Orhan İnandı, the founder and president of the Turkish-Kyrgyz Sapat school network operating in Kyrgyzstan, went missing in Bishkek on the evening of May 31 and is feared to have been abducted by Turkey’s National Intelligence Organization due to his alleged links to the Gülen movement, a faith-based group inspired by Muslim cleric Fethullah Gülen.
İnandı’s wife, Reyhan, said in a June 6 statement that an undisclosed source told her that her husband was being held against his will at the Turkish Embassy, and she claimed he was being tortured to renounce his Kyrgyz citizenship. This would simplify İnandı’s forcible transfer to Turkey, she said.
Kanter said Turkey’s illegal actions in other countries only encourages other dictators to follow suit if they are ignored and called on the United States to “take the lead and marshal international support against such renditions.”
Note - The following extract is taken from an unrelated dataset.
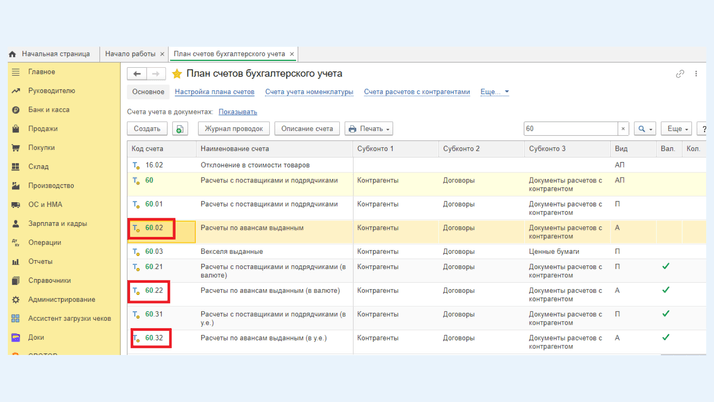Screen dimensions: 714x402
Task: Open Администрирование in the sidebar
Action: pyautogui.click(x=62, y=299)
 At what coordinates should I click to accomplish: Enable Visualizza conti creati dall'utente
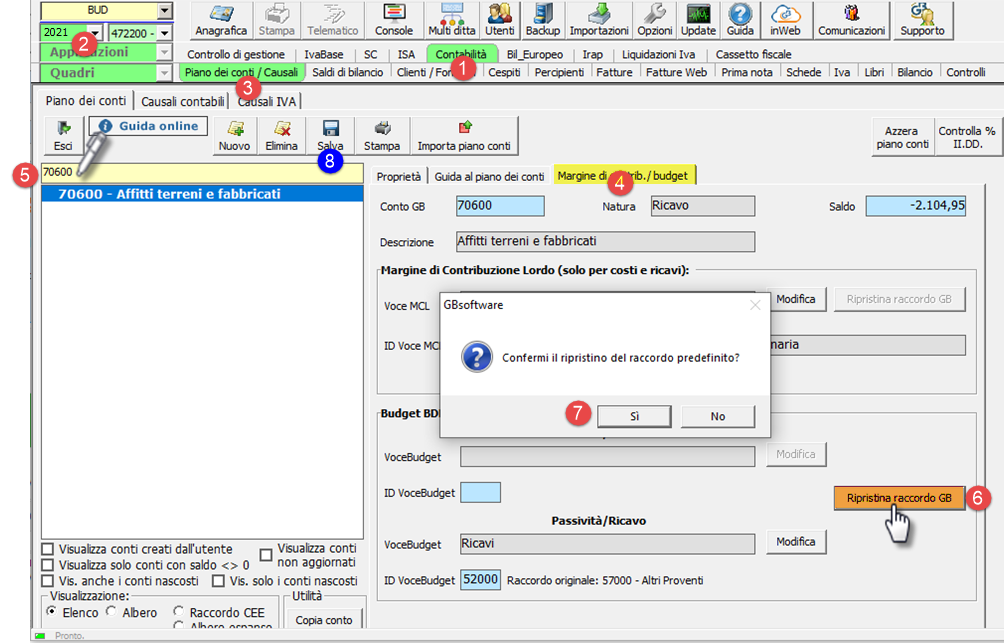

“At around 2:30 a.m., I woke up to the loud bangs on my hotel room door in Indonesia, where I went to hold a basketball camp for schoolchildren back in 2017. ‘We have to leave the country immediately,’ my manager told me frantically,” Kanter wrote. “It appeared that Turkish intelligence agents were on their way to capture me and send me back to Turkey. Three hours later, we were on an emergency flight to Singapore, and then to Romania. Turkey missed its chance to arrest me but canceled my passport and forced me to remain stranded in Romania.”
He also pointed out the abduction of a teacher, Selahaddin Gülen, in May by Turkish government operatives in Kenya, saying “Last month, Turkey said its intelligence agents captured Gulen’s nephew, a schoolteacher in Kenya, and brought him back to Turkey.”
A recent report by Freedom House on global transnational repression also revealed the intensity, geographic reach and suddenness of the Turkish government’s campaign targeting dissidents abroad, noting that Turkey has become number one among countries that have conducted renditions from host states since 2014.
The Freedom House report indicated that the Turkish government has pursued its perceived enemies in at least 30 host countries spread across the Americas, Europe, the Middle East, Africa and Asia since a 2016 coup attempt.
According to official statements by its interior ministry, Turkey has sent 800 extradition requests to 105 countries since the attempt, and more than 110 alleged members of the movement have been brought back to Turkey as part of the government’s global campaign.